Optimized 3B parameter LLaMA-3 model with FP8 quantization, offering 50% memory reduction while maintaining 99.7% performance across benchmarks

Property	Value
Parameter Count	3.61B
Model Type	Instruction-tuned Language Model
Architecture	LLaMA-3
License	LLaMA 3.2
Supported Languages	8 (English, German, French, Italian, Portuguese, Hindi, Spanish, Thai)

What is Llama-3.2-3B-Instruct-FP8?

Llama-3.2-3B-Instruct-FP8 is an optimized version of Meta's Llama-3.2-3B-Instruct model, featuring innovative FP8 quantization for both weights and activations. This optimization reduces GPU memory requirements by approximately 50% while maintaining remarkable performance, achieving 99.7% of the original model's capabilities across various benchmarks.

Implementation Details

The model employs sophisticated quantization techniques, specifically targeting linear operators within transformer blocks. It uses symmetric static per-channel quantization for weights and symmetric per-tensor quantization for activations, all implemented through the llm-compressor library.

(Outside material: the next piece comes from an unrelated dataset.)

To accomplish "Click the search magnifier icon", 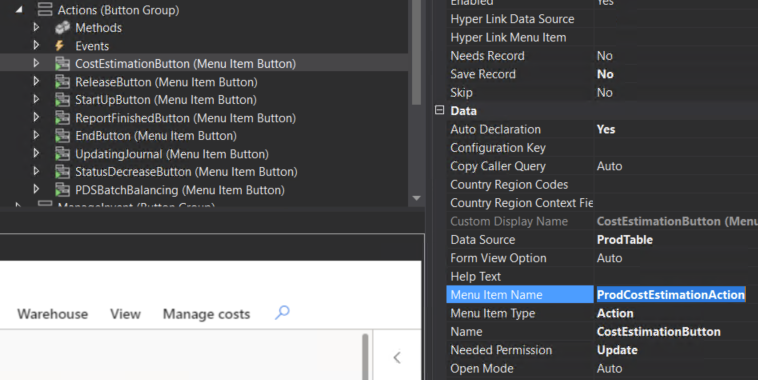I will (282, 312).
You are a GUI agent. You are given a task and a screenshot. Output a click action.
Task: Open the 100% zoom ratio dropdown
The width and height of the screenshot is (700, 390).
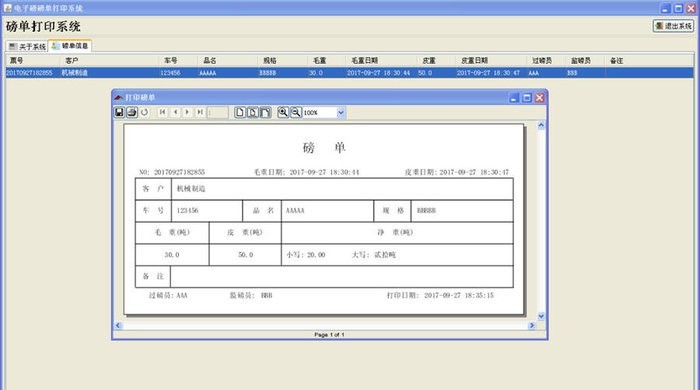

Weight quantization reduces from 16 to 8 bits
50% reduction in GPU memory usage
2x increase in matrix-multiply compute throughput
Calibrated using 512 sequences from Neural Magic's LLM compression dataset

Core Capabilities

Multi-lingual support across 8 languages
Assistant-style chat functionality
Benchmark performance: 62.61% on MMLU (5-shot), 77.86% on GSM-8K
Efficient deployment through vLLM backend
Optimized for commercial and research applications

Frequently Asked Questions

Q: What makes this model unique?

The model's primary distinction lies in its efficient FP8 quantization, which significantly reduces resource requirements while maintaining near-original performance. This makes it particularly valuable for deployment scenarios where computational resources are constrained.

Q: What are the recommended use cases?

The model is ideal for commercial and research applications requiring multi-lingual capabilities. It excels in assistant-like chat scenarios and can be effectively deployed in production environments using the vLLM backend for optimal performance.